Copy out everything from the start of the records down to the line that contains "point(372,106)", including that line.

Start of Records supplied

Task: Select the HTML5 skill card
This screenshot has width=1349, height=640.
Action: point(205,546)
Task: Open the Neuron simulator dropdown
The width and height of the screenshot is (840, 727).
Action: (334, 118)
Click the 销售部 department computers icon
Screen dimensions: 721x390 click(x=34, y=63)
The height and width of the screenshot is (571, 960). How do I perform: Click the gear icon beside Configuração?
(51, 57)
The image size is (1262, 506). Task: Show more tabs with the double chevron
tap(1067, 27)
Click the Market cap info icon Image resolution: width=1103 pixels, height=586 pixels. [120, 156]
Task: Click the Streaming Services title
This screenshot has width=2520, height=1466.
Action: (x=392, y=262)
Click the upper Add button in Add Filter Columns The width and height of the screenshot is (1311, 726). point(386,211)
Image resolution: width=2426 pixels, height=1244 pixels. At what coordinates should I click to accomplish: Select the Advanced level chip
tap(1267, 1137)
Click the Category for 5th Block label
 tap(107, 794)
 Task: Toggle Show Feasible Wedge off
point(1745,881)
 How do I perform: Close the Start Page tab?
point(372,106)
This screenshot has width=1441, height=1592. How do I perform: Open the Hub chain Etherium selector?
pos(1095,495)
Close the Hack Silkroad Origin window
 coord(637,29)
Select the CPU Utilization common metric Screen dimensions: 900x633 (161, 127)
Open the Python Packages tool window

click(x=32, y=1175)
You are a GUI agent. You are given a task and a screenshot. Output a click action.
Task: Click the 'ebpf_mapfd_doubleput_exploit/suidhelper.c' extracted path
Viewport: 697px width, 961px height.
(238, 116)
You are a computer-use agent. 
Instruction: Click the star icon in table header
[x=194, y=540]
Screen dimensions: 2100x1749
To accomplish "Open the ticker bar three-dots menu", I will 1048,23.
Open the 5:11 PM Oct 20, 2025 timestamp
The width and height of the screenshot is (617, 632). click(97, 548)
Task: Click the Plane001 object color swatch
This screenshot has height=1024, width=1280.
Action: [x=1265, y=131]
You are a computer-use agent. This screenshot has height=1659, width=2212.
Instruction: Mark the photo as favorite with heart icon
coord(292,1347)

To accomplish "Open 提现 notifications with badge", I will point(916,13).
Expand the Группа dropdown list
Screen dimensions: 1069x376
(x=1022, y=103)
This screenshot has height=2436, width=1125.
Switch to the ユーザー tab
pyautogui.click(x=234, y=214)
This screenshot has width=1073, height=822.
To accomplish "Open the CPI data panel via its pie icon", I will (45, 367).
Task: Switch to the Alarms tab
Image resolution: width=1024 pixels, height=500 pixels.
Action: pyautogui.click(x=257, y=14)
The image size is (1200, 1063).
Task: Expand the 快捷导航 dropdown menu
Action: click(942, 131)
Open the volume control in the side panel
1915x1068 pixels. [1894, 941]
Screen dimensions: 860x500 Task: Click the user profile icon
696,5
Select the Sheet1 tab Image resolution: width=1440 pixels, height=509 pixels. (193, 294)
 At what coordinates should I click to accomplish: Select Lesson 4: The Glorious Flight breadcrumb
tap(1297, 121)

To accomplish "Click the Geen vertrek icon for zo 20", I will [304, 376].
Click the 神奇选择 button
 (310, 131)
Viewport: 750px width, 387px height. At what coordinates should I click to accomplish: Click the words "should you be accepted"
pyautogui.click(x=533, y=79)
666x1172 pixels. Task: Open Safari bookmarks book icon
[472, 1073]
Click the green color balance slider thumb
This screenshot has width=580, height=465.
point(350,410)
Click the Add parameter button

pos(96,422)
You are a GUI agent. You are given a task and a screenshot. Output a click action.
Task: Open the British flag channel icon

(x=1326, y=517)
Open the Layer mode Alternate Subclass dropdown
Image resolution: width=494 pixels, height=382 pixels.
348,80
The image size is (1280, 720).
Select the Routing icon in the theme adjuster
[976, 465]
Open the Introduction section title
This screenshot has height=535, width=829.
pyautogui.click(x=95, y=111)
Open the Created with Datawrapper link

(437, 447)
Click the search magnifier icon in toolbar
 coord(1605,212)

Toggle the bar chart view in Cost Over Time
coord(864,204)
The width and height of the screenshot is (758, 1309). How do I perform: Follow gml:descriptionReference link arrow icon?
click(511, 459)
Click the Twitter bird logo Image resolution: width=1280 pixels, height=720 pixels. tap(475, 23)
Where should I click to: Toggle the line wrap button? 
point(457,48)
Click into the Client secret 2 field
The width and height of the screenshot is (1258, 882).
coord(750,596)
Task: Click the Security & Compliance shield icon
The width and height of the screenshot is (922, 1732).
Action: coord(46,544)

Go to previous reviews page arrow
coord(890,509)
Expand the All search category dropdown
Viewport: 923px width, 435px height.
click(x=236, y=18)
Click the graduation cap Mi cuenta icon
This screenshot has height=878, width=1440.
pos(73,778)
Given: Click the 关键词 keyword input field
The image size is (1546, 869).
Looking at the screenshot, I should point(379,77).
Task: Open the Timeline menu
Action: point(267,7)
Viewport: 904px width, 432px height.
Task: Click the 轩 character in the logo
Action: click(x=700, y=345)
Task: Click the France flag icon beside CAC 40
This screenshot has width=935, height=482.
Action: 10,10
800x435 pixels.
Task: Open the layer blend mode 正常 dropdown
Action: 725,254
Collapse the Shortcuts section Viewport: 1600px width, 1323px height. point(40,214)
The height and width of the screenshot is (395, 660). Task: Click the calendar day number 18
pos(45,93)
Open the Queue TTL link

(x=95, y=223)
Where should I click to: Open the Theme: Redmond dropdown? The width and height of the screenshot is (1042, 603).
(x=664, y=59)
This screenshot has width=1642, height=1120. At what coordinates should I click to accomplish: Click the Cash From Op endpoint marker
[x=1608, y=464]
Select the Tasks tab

End of Records supplied

• _Solution to this task_
Task: Select the HTML5 skill card
This screenshot has width=1349, height=640.
Action: point(205,546)
Task: Open the Neuron simulator dropdown
The width and height of the screenshot is (840, 727).
Action: (334, 118)
Click the 销售部 department computers icon
Screen dimensions: 721x390 click(x=34, y=63)
The height and width of the screenshot is (571, 960). How do I perform: Click the gear icon beside Configuração?
(51, 57)
The image size is (1262, 506). Task: Show more tabs with the double chevron
tap(1067, 27)
Click the Market cap info icon Image resolution: width=1103 pixels, height=586 pixels. [120, 156]
Task: Click the Streaming Services title
This screenshot has width=2520, height=1466.
Action: (x=392, y=262)
Click the upper Add button in Add Filter Columns The width and height of the screenshot is (1311, 726). point(386,211)
Image resolution: width=2426 pixels, height=1244 pixels. At what coordinates should I click to accomplish: Select the Advanced level chip
tap(1267, 1137)
Click the Category for 5th Block label
 tap(107, 794)
 Task: Toggle Show Feasible Wedge off
point(1745,881)
 How do I perform: Close the Start Page tab?
point(372,106)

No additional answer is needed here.